Seven years after the first volcano issue, the Government of El Salvador decided to discontinue its use, and handstamp its stock with a black control mark that had the national coat of arms in the center, surrounded by the legend 'Contrasello - 1874' and a circle. The reasons for the use of this handstamp remain unknown. Nevertheless, over the years two explanations have been developed:
- The issue was counterstamped because a significant quantity of stamps was stolen from the San Salvador post office. Suggested by Jean-Baptiste Moens in the October 1874 issue of 'Le Timbre-Poste', this theory was soon copied by other philatelic magazines of the period and it is the most known explanation now.
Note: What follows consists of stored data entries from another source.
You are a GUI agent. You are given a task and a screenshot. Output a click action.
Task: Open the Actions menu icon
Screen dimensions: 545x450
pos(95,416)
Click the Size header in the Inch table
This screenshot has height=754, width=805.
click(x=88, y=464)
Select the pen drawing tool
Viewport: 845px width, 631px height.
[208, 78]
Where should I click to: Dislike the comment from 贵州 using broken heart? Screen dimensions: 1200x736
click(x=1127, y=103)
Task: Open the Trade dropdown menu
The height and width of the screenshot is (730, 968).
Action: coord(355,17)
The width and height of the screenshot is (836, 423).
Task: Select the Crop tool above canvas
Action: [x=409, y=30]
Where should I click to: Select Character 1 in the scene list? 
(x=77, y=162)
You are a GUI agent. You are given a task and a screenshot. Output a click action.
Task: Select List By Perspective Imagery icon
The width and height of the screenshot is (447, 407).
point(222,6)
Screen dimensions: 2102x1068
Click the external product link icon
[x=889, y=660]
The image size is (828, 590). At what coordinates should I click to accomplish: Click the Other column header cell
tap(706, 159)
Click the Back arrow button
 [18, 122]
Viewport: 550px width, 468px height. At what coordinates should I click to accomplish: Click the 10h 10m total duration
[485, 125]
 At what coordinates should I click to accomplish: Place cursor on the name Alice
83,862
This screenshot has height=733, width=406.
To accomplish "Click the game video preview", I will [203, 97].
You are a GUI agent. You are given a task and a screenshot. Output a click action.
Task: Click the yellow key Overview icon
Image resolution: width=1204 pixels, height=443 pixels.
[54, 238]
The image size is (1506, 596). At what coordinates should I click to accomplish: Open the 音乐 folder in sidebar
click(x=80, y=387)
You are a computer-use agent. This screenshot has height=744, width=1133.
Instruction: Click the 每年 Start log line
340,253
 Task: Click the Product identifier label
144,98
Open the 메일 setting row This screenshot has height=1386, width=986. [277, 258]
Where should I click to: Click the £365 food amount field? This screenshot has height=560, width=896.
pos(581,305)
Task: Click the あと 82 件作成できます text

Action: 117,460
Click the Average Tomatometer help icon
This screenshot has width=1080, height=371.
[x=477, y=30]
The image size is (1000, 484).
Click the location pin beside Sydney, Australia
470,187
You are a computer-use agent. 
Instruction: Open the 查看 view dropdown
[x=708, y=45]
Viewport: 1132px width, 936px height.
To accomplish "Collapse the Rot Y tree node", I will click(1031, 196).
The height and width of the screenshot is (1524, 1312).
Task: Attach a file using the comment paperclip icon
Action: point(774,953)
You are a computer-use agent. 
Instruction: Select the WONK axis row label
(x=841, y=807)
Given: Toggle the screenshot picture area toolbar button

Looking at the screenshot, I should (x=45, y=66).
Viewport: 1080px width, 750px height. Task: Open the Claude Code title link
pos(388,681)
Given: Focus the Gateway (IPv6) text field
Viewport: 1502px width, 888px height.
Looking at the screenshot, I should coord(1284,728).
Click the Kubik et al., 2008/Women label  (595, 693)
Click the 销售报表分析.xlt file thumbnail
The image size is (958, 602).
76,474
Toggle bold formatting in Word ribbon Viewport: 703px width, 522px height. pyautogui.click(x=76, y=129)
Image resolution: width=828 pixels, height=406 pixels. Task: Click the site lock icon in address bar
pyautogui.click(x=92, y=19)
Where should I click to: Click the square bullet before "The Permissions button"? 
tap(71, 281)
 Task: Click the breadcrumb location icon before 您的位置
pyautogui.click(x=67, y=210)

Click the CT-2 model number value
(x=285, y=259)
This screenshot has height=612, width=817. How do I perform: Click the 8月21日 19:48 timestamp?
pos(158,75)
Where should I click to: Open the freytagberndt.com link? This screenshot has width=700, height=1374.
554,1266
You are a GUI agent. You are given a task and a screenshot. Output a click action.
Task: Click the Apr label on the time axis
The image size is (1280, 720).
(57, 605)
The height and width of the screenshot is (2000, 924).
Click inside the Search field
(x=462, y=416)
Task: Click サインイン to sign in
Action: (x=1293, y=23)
- The handstamp was a measure taken by the government to prevent the circulation of counterfeit stamps, which could have been the second counterfeit type of the 1867 issue. This hypothesis was also reported, but at the same time discredited, by Moens, having been later supported by an article written by Samuel Dawson, who was in El Salvador at the time.

The lack of official records from the time prevents us from knowing for sure which theory is correct. In any case, the reason for using this handstamp had to be significant enough to set aside most of the second printing of the 1867 issues (which must have arrived to El Salvador during the summer of 1873) and overprint it for further use.

== Avis de réception stamps ==
In 1897, El Salvador was one of the few countries to issue stamps for the Avis de réception service.